El escenario político en Colombia atraviesa uno de sus momentos más tensos y reveladores de los últimos años. A través de una serie de denuncias contundentes, el presidente Gustavo Petro ha destapado lo que él denomina un esquema complejo de “guerra reputacional” y desestabilización institucional, señalando la existencia de una red corporativa interconectada que, según el mandatario, utiliza dinero de origen mixto —público, corporativo y, presuntamente, criminal— para socavar la legitimidad de su administración.
Durante su intervención, el jefe de Estado detalló la operatividad de una plataforma digital que funcionaría como un instrumento central de ataque contra la moral y la dignidad de su gobierno. Según Petro, esta red operaría mediante “empresas matrices” ubicadas en Medellín, las cuales habrían co
nstituido “corporaciones espejo” en Estados Unidos.
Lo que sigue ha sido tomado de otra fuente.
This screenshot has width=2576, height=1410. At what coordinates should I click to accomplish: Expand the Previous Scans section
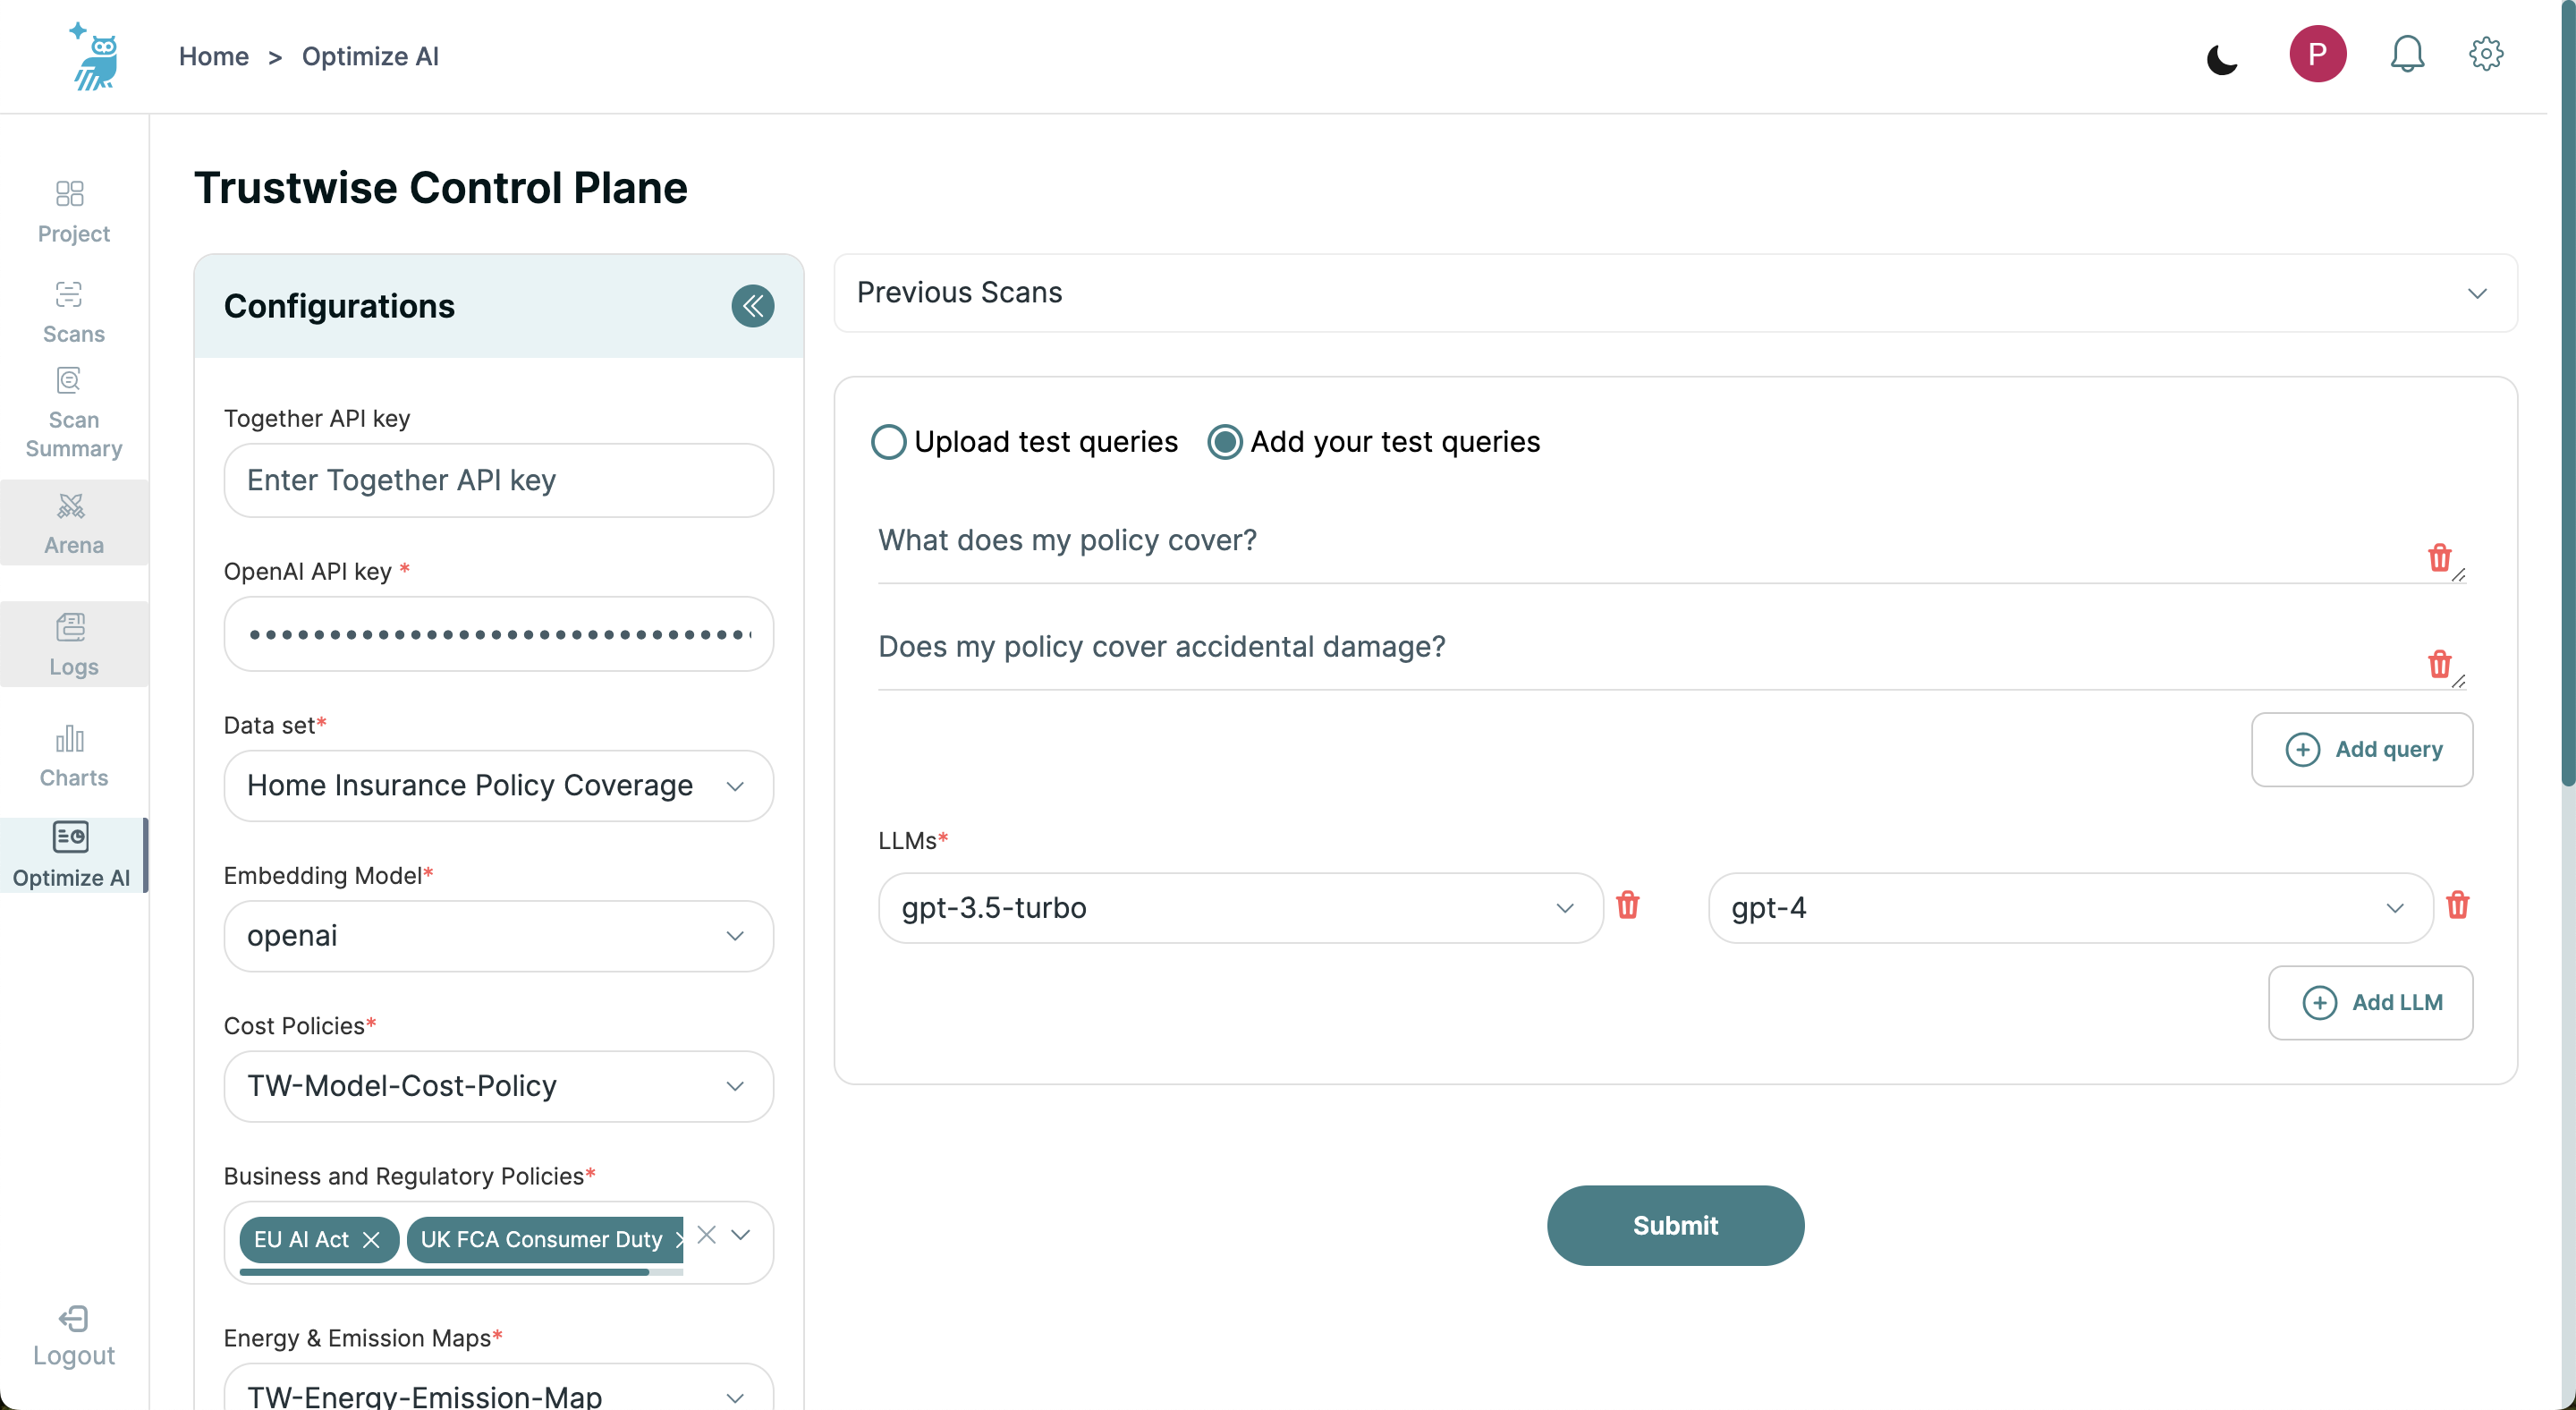1675,293
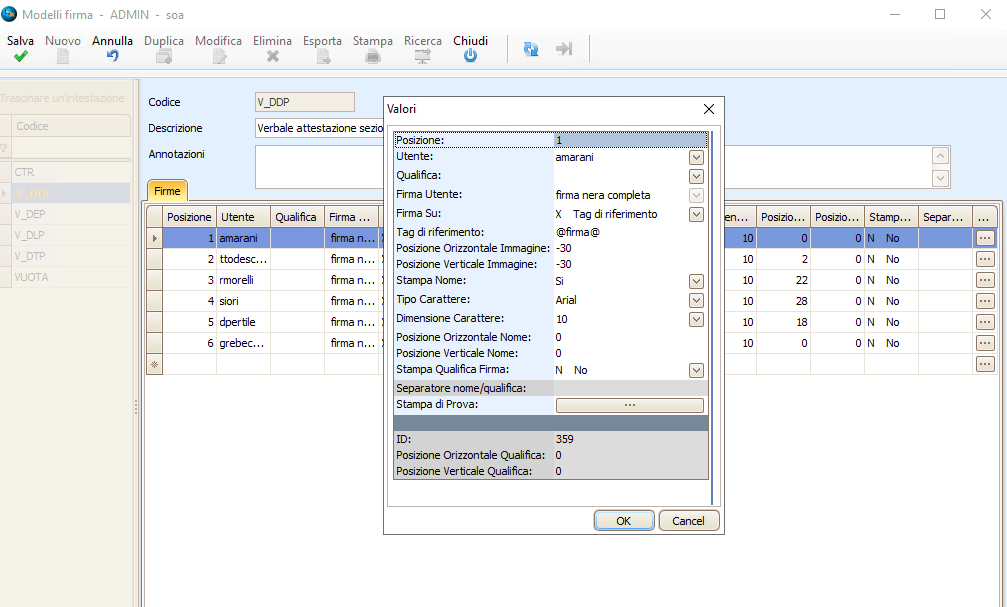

El objetivo de este entramado sería triangular recursos para financiar plataformas virtuales de desinformación masiva.

El mandatario fue más allá al señalar que estas operaciones no solo estarían alimentadas por capitales privados y corporativos, sino que habrían desviado fondos públicos —mediante convenios interadministrativos sin licitación— e incluso capitales provenientes de grupos armados organizados vinculados al narcotráfico y al paramilitarismo. Esta triangulación tendría como fin último evadir el control de organismos estatales como la DIAN y la Unidad de Información y Análisis Financiero (UIAF).
Para dotar de aparente legalidad estos flujos de dinero, la organización utilizaría organizaciones no gubernamentales (ONG) como fachadas y sellos reputacionales, movilizando capitales mediante operaciones de compensación al margen del sistema cambiario formal, canalizando divisas hacia cuentas en Florida y jurisdicciones de opacidad fiscal. Petro catalogó esta operativa como indiciaria de delitos graves como lavado de activos, concierto para delinquir y evasión fiscal agravada.
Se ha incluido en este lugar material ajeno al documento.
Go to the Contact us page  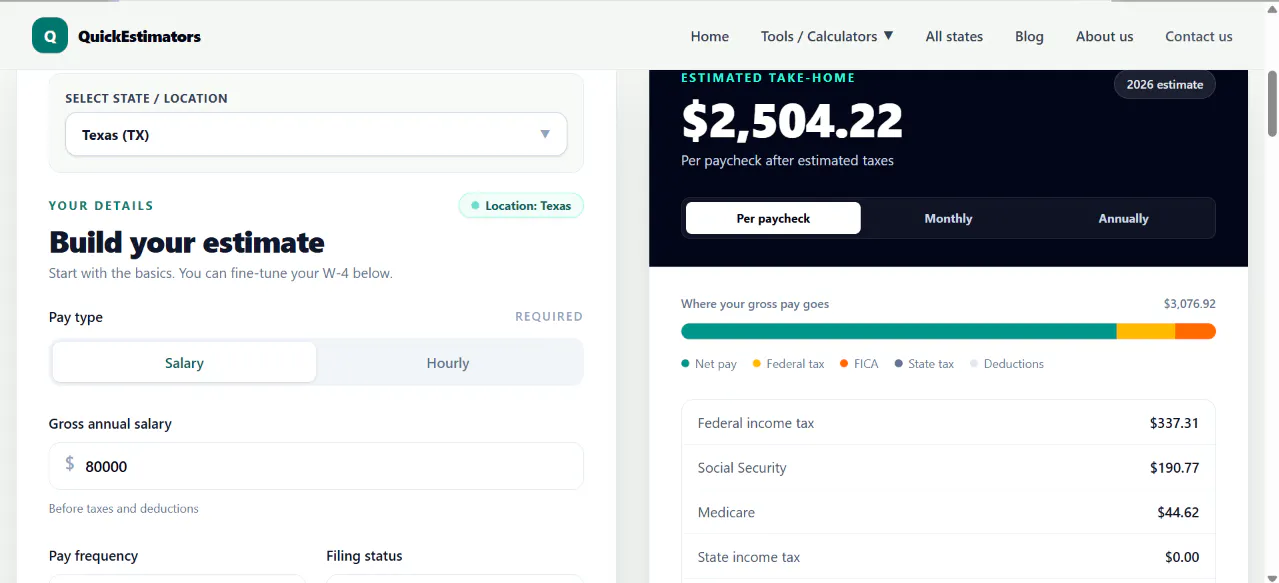tap(1198, 36)
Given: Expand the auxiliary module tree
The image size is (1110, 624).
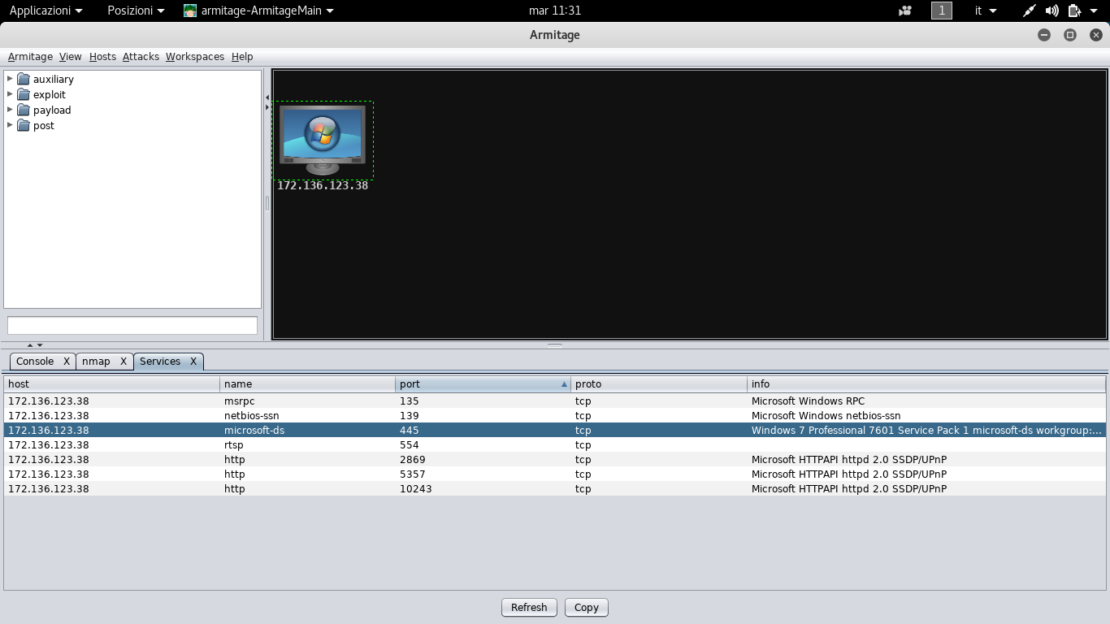Looking at the screenshot, I should point(8,78).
La tensión con figuras políticas
En paralelo a estas denuncias, la polarización se refleja en los enfrentamientos directos entre el Ejecutivo y figuras de la oposición en el Congreso. Uno de los puntos focales de esta confrontación es el representante Miguel Polo Polo, quien recientemente ha sido centro de una orden de arresto emitida por un tribunal tras una disputa legal por no rectificar declaraciones respecto a las víctimas de los “falsos positivos”.
El presidente Petro aprovechó la coyuntura para cuestionar la legitimidad de representantes que, a su juicio, se burlan de la memoria de los hijos asesinados por agentes del Estado. En un mensaje que invita a la reflexión electoral, el mandatario instó a la ciudadanía a no elegir a quienes, según sus palabras, “convocan espectros de la muerte y fuerzas de la oscuridad”, contrastando su visión con el llamado a “votar por la vida y la libertad”.
El señalamiento a sectores de oposición
Las denuncias también alcanzaron al abogado Abelardo de la Espriella. El mandatario cuestionó abiertamente los apoyos que recibe dicha campaña, señalando la aparición de imágenes y videos donde se observaría a supuestos grupos armados al margen de la ley expresando su respaldo a este sector político.
Estas acusaciones buscan poner en evidencia una supuesta doble moral en la política colombiana, donde, según el gobierno, se critica al oficialismo por supuestos apoyos irregulares, mientras que se ignoran evidencias gráficas de desfiles y apoyos territoriales en favor de candidatos de la oposición.
Un llamado a la reflexión nacional
El mandatario cerró su intervención con un llamado directo a la población colombiana de cara a las próximas jornadas electorales. Petro enfatizó que el país no debe repetir los ciclos de sangre y división vividos en décadas pasadas. Al invocar la historia de la bandera tricolor y su conexión con la lucha por la libertad, el presidente solicitó a la ciudadanía que el ejercicio del voto sea un acto de “vida y libertad”, rechazando lo que él considera una campaña de desinformación y embrutecimiento generalizado financiada por dinero criminal.

La gravedad de las denuncias presentadas por la Presidencia ha dejado abierta una interrogante sobre las acciones legales que tomará la Fiscalía General de la Nación frente a las pruebas de triangulación patrimonial y las presuntas fuentes ilícitas de financiamiento de plataformas digitales mencionadas por el mandatario. Mientras tanto, el ambiente en el territorio nacional permanece en un estado de alerta, a la espera de las revelaciones que el Ejecutivo prometió continuar en los próximos días respecto a nombres de empresas y plataformas implicadas en esta compleja trama.